[Given entries Boundary: Start]

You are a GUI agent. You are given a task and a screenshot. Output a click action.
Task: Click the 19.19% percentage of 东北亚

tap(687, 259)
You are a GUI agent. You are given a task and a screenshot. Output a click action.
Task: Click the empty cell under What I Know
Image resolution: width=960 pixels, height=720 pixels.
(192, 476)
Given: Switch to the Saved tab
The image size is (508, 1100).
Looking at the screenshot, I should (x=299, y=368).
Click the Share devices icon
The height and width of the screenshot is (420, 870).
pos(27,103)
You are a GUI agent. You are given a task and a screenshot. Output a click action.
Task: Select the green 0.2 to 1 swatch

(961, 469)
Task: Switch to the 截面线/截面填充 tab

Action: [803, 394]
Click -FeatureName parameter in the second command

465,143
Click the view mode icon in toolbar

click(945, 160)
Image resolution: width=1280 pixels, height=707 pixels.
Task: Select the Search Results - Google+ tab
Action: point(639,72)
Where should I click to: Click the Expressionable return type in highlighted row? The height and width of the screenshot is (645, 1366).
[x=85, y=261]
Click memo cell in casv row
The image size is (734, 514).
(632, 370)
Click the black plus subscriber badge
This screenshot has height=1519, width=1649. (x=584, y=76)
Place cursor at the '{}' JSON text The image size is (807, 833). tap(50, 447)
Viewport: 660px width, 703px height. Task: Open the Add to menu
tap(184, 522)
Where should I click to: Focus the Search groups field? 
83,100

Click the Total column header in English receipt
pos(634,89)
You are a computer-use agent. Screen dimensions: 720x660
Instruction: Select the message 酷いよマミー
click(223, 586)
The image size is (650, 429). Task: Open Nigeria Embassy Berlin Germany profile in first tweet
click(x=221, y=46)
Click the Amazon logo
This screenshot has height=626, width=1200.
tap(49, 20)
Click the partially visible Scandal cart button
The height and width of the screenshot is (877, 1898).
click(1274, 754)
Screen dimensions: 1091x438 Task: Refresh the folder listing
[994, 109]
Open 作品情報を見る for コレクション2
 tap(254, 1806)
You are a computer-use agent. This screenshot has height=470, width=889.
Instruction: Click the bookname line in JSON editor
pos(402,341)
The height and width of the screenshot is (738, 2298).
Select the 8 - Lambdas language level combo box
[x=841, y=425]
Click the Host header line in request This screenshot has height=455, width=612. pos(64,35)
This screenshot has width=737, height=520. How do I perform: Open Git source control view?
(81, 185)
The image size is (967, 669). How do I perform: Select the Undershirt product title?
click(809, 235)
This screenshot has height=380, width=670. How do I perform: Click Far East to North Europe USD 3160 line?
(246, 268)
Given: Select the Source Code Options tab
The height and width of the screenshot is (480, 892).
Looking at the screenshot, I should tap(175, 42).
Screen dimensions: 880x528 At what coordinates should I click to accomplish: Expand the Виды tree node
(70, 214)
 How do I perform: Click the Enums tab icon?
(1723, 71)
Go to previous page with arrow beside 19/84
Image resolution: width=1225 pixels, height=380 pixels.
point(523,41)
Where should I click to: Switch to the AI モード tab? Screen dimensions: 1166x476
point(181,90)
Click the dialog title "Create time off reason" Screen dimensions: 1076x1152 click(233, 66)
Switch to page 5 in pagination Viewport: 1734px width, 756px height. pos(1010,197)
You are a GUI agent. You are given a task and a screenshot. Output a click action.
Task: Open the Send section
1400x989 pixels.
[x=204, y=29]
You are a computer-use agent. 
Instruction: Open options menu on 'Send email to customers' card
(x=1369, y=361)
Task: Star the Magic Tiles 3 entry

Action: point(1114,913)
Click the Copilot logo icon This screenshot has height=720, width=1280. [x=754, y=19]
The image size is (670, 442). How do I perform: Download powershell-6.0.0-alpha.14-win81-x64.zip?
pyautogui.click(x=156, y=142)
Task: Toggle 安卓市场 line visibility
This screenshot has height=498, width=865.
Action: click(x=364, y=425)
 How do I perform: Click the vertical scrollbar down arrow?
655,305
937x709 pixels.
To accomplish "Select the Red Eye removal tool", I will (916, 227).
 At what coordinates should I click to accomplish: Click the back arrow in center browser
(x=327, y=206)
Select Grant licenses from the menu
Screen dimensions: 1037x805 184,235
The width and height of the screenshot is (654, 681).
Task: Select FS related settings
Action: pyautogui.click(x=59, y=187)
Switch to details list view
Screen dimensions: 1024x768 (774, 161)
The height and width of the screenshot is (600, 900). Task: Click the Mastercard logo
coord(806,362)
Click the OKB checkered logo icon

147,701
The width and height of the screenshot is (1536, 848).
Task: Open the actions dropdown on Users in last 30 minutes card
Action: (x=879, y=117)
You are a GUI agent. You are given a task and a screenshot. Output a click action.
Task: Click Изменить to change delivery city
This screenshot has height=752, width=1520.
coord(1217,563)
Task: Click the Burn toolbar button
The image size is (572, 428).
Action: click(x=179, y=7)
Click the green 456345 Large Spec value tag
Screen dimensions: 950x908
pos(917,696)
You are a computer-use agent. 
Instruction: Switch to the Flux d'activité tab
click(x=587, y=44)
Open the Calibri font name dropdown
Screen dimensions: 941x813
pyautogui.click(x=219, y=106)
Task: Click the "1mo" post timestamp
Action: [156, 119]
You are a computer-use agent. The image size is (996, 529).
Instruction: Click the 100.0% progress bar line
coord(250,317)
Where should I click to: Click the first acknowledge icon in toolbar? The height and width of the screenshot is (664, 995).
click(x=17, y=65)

[Given entries Boundary: End]

◆ **Work task**
Copy the records above exactly.

◆ **Result**
You are a GUI agent. You are given a task and a screenshot. Output a click action.
Task: Click the 19.19% percentage of 东北亚

tap(687, 259)
You are a GUI agent. You are given a task and a screenshot. Output a click action.
Task: Click the empty cell under What I Know
Image resolution: width=960 pixels, height=720 pixels.
(192, 476)
Given: Switch to the Saved tab
The image size is (508, 1100).
Looking at the screenshot, I should (x=299, y=368).
Click the Share devices icon
The height and width of the screenshot is (420, 870).
pos(27,103)
You are a GUI agent. You are given a task and a screenshot. Output a click action.
Task: Select the green 0.2 to 1 swatch

(961, 469)
Task: Switch to the 截面线/截面填充 tab

Action: [803, 394]
Click -FeatureName parameter in the second command

465,143
Click the view mode icon in toolbar

click(945, 160)
Image resolution: width=1280 pixels, height=707 pixels.
Task: Select the Search Results - Google+ tab
Action: point(639,72)
Where should I click to: Click the Expressionable return type in highlighted row? The height and width of the screenshot is (645, 1366).
[x=85, y=261]
Click memo cell in casv row
The image size is (734, 514).
(632, 370)
Click the black plus subscriber badge
This screenshot has height=1519, width=1649. (x=584, y=76)
Place cursor at the '{}' JSON text The image size is (807, 833). tap(50, 447)
Viewport: 660px width, 703px height. Task: Open the Add to menu
tap(184, 522)
Where should I click to: Focus the Search groups field? 
83,100

Click the Total column header in English receipt
pos(634,89)
You are a computer-use agent. Screen dimensions: 720x660
Instruction: Select the message 酷いよマミー
click(223, 586)
The image size is (650, 429). Task: Open Nigeria Embassy Berlin Germany profile in first tweet
click(x=221, y=46)
Click the Amazon logo
This screenshot has height=626, width=1200.
tap(49, 20)
Click the partially visible Scandal cart button
The height and width of the screenshot is (877, 1898).
click(1274, 754)
Screen dimensions: 1091x438 Task: Refresh the folder listing
[994, 109]
Open 作品情報を見る for コレクション2
 tap(254, 1806)
You are a computer-use agent. This screenshot has height=470, width=889.
Instruction: Click the bookname line in JSON editor
pos(402,341)
The height and width of the screenshot is (738, 2298).
Select the 8 - Lambdas language level combo box
[x=841, y=425]
Click the Host header line in request This screenshot has height=455, width=612. pos(64,35)
This screenshot has width=737, height=520. How do I perform: Open Git source control view?
(81, 185)
The image size is (967, 669). How do I perform: Select the Undershirt product title?
click(809, 235)
This screenshot has height=380, width=670. How do I perform: Click Far East to North Europe USD 3160 line?
(246, 268)
Given: Select the Source Code Options tab
The height and width of the screenshot is (480, 892).
Looking at the screenshot, I should tap(175, 42).
Screen dimensions: 880x528 At what coordinates should I click to accomplish: Expand the Виды tree node
(70, 214)
 How do I perform: Click the Enums tab icon?
(1723, 71)
Go to previous page with arrow beside 19/84
Image resolution: width=1225 pixels, height=380 pixels.
point(523,41)
Where should I click to: Switch to the AI モード tab? Screen dimensions: 1166x476
point(181,90)
Click the dialog title "Create time off reason" Screen dimensions: 1076x1152 click(233, 66)
Switch to page 5 in pagination Viewport: 1734px width, 756px height. pos(1010,197)
You are a GUI agent. You are given a task and a screenshot. Output a click action.
Task: Open the Send section
1400x989 pixels.
[x=204, y=29]
You are a computer-use agent. 
Instruction: Open options menu on 'Send email to customers' card
(x=1369, y=361)
Task: Star the Magic Tiles 3 entry

Action: point(1114,913)
Click the Copilot logo icon This screenshot has height=720, width=1280. [x=754, y=19]
The image size is (670, 442). How do I perform: Download powershell-6.0.0-alpha.14-win81-x64.zip?
pyautogui.click(x=156, y=142)
Task: Toggle 安卓市场 line visibility
This screenshot has height=498, width=865.
Action: click(x=364, y=425)
 How do I perform: Click the vertical scrollbar down arrow?
655,305
937x709 pixels.
To accomplish "Select the Red Eye removal tool", I will (916, 227).
 At what coordinates should I click to accomplish: Click the back arrow in center browser
(x=327, y=206)
Select Grant licenses from the menu
Screen dimensions: 1037x805 184,235
The width and height of the screenshot is (654, 681).
Task: Select FS related settings
Action: pyautogui.click(x=59, y=187)
Switch to details list view
Screen dimensions: 1024x768 (774, 161)
The height and width of the screenshot is (600, 900). Task: Click the Mastercard logo
coord(806,362)
Click the OKB checkered logo icon

147,701
The width and height of the screenshot is (1536, 848).
Task: Open the actions dropdown on Users in last 30 minutes card
Action: (x=879, y=117)
You are a GUI agent. You are given a task and a screenshot. Output a click action.
Task: Click Изменить to change delivery city
This screenshot has height=752, width=1520.
coord(1217,563)
Task: Click the Burn toolbar button
The image size is (572, 428).
Action: click(x=179, y=7)
Click the green 456345 Large Spec value tag
Screen dimensions: 950x908
pos(917,696)
You are a computer-use agent. 
Instruction: Switch to the Flux d'activité tab
click(x=587, y=44)
Open the Calibri font name dropdown
Screen dimensions: 941x813
pyautogui.click(x=219, y=106)
Task: Click the "1mo" post timestamp
Action: [156, 119]
You are a computer-use agent. The image size is (996, 529).
Instruction: Click the 100.0% progress bar line
coord(250,317)
Where should I click to: Click the first acknowledge icon in toolbar? The height and width of the screenshot is (664, 995).
click(x=17, y=65)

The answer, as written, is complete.